Is there an easy way to tell Sugar Maple from Silver Maple when it's in log form from the bark and endgrain? Gary


----------



## bond3737 (Nov 13, 2009)

silver maple has a bark that kind of flakes out from the side of the tree more than sugarmaple whose bark is tighter in towards the sides. Also the color of the heartwood is way different. Silvermaple is much more white than sugarmaple and the heartwood is more of a light pink or salmon color whereas sugarmaple is much more red in the heartwood area. Then there is density sugarmaple is much much harder than silvermaple 
here are some pics of a massive silvermaple tree we cut down a while ago... see how the bark flakes off from the sides?
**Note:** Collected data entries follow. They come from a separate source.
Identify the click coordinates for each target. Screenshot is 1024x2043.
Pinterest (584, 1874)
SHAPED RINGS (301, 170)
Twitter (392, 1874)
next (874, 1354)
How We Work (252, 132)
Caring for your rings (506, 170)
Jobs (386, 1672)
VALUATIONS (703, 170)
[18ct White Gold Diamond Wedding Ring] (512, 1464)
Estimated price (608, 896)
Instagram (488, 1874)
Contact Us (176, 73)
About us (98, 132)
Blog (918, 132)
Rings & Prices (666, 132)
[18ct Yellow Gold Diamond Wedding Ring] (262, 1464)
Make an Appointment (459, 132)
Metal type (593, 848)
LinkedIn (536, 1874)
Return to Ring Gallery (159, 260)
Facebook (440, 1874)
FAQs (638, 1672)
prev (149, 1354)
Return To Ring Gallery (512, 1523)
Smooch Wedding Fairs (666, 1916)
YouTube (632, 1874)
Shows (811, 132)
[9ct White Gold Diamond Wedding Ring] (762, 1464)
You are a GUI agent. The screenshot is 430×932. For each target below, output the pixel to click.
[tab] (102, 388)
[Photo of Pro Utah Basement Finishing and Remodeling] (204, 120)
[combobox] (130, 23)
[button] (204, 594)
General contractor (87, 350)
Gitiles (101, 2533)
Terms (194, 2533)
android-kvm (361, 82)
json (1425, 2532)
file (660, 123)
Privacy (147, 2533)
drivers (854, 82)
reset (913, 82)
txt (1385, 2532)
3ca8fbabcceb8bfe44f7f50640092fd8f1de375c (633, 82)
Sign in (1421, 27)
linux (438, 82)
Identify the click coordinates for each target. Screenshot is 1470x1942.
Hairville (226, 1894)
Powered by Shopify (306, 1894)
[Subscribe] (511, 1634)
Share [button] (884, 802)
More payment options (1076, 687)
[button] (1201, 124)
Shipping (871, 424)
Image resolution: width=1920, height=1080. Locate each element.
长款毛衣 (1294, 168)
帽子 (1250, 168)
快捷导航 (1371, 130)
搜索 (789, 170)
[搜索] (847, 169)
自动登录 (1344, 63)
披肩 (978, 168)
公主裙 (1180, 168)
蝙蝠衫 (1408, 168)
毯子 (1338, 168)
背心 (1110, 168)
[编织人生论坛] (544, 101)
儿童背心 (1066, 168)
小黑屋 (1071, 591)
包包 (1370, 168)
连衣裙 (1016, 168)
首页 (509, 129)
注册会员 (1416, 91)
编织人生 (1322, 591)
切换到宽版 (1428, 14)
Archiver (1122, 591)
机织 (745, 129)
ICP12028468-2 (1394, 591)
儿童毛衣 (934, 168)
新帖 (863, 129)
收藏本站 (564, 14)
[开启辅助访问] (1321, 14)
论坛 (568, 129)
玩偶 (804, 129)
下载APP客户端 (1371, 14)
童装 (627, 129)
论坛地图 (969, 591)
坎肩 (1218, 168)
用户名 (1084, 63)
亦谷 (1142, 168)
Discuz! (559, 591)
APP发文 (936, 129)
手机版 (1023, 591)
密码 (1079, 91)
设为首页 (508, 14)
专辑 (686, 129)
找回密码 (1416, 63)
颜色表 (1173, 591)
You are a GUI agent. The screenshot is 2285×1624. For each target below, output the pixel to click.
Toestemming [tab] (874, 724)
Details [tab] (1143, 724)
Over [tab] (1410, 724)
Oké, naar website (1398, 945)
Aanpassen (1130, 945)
Ill try and find some sugar maple pics for ya in a bit


----------



## bond3737 (Nov 13, 2009)

http://amc-nh.org/resources/guides/trees/species-gallery.php?Species=Acer saccharum this is the way the bark on sugar maple tends to look.... hope this helps


----------



## Da Aardvark (Oct 11, 2012)

Bond.
I'd slab that. 
Tabletops sound good in 2.5"
I'd also cookie that the same thickness.
Live edge, here we come.

Silver maple as I call it is like shagbark on hickory but not as pronounced, and here it's called shagbark maple.


----------